**Consigne**
Pouvez-vous poursuivre le texte de Cristina Castello sur son entrevue refusée par Carlos Menem et sur le métier de journaliste, en commençant après sa dernière phrase ?

CristinaCastello
Les aléas du métier »
Par Cristina Castello
— Cristina, oublie l'entrevue avec « Carlitos ».
— Pourquoi ? Je suis cette affaire depuis deux mois, et pour la faire j'ai cherché énormément d'informations, et... toi, tu le sais...!
— Evidemment, je le sais.
— Alors ?
— Il ne veut pas te recevoir, mais il accepte d'être interviewé par Renée (Sallas), ne t'en fais pas
— Bon, mais... que s'est-il passé ?
— Il dit qu'il nous accorde une entrevue exclusive, à condition que tu ne la fasses pas toi. Mais... Allons, Chris... tu devrais en être fière ! Tu es un point de repère dans le journalisme et lui, il te ferme la porte.
— Mais qu'est-ce que tu dis ? Je ne comprends pas.
— Que monsieur le Président de la Nation Argentine craint et refuse absolument que tu l'interviewes ! Il ne sait pas répondre à tes questions.
Ce fut mon dialogue téléphonique avec Jorge de Luján Gutiérrez, directeur de la revue « Gente » (« Gens »), où je travaillais. La date : la seconde moitié de juillet 1989. « Carlitos »... n'était —n'est — autre que CARLOS MENEM, celui qui était président de l'Argentine depuis le 8 juillet de cette année-là. Celui qui m'a informée de la décision présidentielle était alors le chef de la SIDE (Secrétariat d'Informations de l'État), Juan Bautista « Tata » Yofre.
« ... Montrer la foule et chaque homme en détail/Avec ce qui l'anime et qui le désespère/Et sous ses saisons d'homme tout ce qu'il éclaire/Son espoir et son sang son histoire et sa peine » (extrait de « Poème pour tous », Paul Éluard). La poésie illumine toujours. Par ce fragment poétique je commençais mes cours de journalisme ; et la première lecture que je livrais aux élèves, avec l'excuse qu'ils en feraient un travail certain, était « Lettres à un jeune poète », de Rainer-Maria Rilke. Je voulais-je veux- allumer des feux inextinguibles dans chaque être dont le chemin converge vers le mien.
Il est dit dans la profession que je suis implacable. C'est certain. Je n'ai jamais travaillé pour la renommée, ni pour être une « star », ni pour une quantité d'argent jamais gagnée, sauf si l'on vend son âme. Je ne me conforme pas à « cette chose » que l'on nomme « la réalité », et rejette ce qui existe par la certitude du peu que j'ai vu, mais dont je pressens l'existence.
J'ai faim et soif de Vérité.
Faire du journalisme c'est répandre des semences. Et l'ensemencement requiert férocité et tendresse pour défendre la vie comme expérience créatrice ; la beauté est la tâche de l'homme et elle exige de dévoiler : d'enlever les masques. Tous.

**Items fournis**

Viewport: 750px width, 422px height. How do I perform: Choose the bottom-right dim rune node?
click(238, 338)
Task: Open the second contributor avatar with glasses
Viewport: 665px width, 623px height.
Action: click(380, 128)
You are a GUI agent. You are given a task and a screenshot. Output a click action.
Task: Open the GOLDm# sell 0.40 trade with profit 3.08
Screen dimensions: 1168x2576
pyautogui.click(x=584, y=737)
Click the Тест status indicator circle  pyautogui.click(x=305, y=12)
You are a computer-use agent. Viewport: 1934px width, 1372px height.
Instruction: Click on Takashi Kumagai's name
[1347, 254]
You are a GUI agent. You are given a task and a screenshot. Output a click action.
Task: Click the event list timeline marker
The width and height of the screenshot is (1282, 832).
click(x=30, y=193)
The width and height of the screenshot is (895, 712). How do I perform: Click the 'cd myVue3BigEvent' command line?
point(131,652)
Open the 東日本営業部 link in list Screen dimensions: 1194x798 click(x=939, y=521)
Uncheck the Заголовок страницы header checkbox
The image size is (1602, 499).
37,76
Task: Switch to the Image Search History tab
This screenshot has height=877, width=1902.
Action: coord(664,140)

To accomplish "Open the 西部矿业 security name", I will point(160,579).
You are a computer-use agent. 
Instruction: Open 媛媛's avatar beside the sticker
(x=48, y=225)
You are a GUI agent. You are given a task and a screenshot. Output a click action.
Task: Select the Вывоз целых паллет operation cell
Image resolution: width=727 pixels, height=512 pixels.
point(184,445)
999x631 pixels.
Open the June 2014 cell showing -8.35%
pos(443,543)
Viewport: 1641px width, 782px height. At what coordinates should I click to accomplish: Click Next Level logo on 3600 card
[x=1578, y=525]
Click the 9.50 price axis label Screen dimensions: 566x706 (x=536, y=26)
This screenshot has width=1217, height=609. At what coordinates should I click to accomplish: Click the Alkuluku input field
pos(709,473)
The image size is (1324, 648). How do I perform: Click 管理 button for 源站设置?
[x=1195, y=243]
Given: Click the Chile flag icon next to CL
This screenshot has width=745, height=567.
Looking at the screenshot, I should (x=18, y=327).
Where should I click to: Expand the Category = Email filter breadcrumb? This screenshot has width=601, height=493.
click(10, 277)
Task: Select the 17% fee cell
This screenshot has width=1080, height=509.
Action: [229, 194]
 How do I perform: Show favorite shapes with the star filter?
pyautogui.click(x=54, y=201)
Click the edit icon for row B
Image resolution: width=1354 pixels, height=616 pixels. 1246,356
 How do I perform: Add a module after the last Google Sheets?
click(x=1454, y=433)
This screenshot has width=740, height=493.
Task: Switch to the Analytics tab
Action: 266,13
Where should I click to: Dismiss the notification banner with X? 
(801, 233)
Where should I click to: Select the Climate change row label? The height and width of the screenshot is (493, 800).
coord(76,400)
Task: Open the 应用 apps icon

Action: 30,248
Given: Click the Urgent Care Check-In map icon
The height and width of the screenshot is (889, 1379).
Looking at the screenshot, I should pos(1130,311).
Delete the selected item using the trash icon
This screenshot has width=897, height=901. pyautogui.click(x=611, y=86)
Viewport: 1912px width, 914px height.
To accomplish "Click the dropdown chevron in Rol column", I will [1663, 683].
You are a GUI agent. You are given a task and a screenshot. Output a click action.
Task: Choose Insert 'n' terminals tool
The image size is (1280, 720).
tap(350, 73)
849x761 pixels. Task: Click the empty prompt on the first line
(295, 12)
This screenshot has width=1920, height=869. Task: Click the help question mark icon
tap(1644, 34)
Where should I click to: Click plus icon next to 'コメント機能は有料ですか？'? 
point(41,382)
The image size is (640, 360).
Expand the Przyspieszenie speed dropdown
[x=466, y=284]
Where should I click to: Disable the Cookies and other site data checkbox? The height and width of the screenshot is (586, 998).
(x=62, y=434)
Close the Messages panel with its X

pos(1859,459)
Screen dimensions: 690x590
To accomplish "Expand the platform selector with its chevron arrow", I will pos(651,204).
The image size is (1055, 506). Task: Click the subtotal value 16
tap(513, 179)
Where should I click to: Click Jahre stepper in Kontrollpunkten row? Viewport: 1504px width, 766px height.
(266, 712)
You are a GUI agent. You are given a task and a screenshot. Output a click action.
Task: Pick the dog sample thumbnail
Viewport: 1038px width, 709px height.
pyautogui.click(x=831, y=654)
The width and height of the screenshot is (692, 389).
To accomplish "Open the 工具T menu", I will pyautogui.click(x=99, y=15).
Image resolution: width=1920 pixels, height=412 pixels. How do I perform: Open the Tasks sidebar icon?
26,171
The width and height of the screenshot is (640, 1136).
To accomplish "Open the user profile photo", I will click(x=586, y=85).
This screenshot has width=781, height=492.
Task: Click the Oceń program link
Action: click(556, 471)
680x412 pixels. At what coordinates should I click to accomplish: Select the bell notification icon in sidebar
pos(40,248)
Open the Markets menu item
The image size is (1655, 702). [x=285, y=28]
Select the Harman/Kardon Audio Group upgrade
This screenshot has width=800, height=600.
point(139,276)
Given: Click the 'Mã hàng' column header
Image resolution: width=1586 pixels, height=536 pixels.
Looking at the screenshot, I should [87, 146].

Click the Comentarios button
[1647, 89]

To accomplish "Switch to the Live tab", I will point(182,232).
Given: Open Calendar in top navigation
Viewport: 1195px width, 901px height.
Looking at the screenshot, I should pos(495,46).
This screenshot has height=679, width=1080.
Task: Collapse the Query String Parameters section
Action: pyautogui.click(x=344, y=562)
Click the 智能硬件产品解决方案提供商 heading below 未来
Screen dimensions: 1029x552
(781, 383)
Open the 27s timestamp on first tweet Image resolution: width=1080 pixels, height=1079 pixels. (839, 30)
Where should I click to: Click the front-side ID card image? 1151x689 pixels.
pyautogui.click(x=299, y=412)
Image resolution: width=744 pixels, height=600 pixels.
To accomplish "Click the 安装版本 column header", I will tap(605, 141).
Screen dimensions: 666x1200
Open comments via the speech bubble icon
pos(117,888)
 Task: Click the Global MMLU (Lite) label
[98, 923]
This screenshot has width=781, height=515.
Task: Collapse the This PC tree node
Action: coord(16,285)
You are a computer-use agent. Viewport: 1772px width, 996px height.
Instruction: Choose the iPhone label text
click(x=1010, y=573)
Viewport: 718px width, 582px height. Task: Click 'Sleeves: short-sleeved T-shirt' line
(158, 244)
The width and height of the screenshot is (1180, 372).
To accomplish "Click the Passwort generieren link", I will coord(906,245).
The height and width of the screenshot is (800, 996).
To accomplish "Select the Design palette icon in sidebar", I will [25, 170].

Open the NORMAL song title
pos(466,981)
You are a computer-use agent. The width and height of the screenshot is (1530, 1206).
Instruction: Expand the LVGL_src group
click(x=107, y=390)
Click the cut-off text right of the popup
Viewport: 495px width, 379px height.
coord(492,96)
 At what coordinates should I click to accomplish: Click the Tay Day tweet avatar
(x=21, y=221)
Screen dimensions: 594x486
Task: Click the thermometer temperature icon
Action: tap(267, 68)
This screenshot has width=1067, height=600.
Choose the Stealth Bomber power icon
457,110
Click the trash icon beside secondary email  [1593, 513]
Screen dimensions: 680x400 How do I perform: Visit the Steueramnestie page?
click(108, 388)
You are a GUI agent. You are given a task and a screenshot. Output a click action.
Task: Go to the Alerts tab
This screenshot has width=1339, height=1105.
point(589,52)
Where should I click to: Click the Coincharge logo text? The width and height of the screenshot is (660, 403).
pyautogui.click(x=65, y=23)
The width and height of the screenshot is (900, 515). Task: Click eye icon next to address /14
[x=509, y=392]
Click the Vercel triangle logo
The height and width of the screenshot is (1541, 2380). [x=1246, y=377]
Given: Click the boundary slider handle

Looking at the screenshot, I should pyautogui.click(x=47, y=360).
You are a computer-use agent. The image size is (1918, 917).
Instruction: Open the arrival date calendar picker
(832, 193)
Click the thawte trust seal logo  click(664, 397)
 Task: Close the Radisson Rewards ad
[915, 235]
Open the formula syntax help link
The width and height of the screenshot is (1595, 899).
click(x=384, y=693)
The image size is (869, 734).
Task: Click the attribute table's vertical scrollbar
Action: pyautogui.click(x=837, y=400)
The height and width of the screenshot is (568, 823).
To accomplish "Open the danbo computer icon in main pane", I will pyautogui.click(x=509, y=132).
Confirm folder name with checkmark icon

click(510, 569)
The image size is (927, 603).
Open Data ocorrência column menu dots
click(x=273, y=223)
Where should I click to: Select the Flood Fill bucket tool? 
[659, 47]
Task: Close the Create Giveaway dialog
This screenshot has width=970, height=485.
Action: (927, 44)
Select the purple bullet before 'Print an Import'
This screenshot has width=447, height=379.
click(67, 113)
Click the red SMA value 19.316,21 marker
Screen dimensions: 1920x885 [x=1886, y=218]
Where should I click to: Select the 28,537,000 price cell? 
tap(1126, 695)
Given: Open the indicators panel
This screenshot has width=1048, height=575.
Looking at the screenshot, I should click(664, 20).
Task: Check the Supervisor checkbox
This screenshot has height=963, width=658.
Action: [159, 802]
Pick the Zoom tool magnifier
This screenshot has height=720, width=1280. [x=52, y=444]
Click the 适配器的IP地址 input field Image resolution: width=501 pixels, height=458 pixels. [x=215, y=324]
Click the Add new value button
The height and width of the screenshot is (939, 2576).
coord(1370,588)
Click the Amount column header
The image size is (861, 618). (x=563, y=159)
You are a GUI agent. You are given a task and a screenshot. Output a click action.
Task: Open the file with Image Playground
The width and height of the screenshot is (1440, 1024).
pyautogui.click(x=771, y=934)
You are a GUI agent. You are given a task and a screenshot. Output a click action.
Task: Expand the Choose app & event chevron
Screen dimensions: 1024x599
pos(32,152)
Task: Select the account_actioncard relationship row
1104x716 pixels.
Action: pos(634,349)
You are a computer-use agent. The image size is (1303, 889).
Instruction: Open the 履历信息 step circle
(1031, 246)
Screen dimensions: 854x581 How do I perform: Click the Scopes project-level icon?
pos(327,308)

**Réponse attendue**
J'ai commencé à étudier le journalisme parce que je voulais écrire. Je me suis trompée. J'avais terminé l'école secondaire à quinze ans et trois mois, j'avais lu beaucoup de livres et écrit beaucoup de poèmes. Je savais trop et ne savais rien : mon « érudition » n'était que théorie. J'avais le savoir de mes lectures et de mon intensité pour vivre à cœur ouvert et à ciel ouvert. Passionnément. Mais j'ignorais mon être, ma soif et mon destin de poète. Je méconnaissais ma racine et je n'ai pas su écouter la voix de mon essence ; celle qui a vécu en moi depuis que j'ai fait mon nid dans le ventre de l'amour, de la poésie et de l'abnégation. Dans celui de Rosita « Chiquita Batmalle », ma maman. Toutefois, j'avais une conscience claire de l'autre force qui nourrit et absorbe ma vie : me donner à « mes » autres.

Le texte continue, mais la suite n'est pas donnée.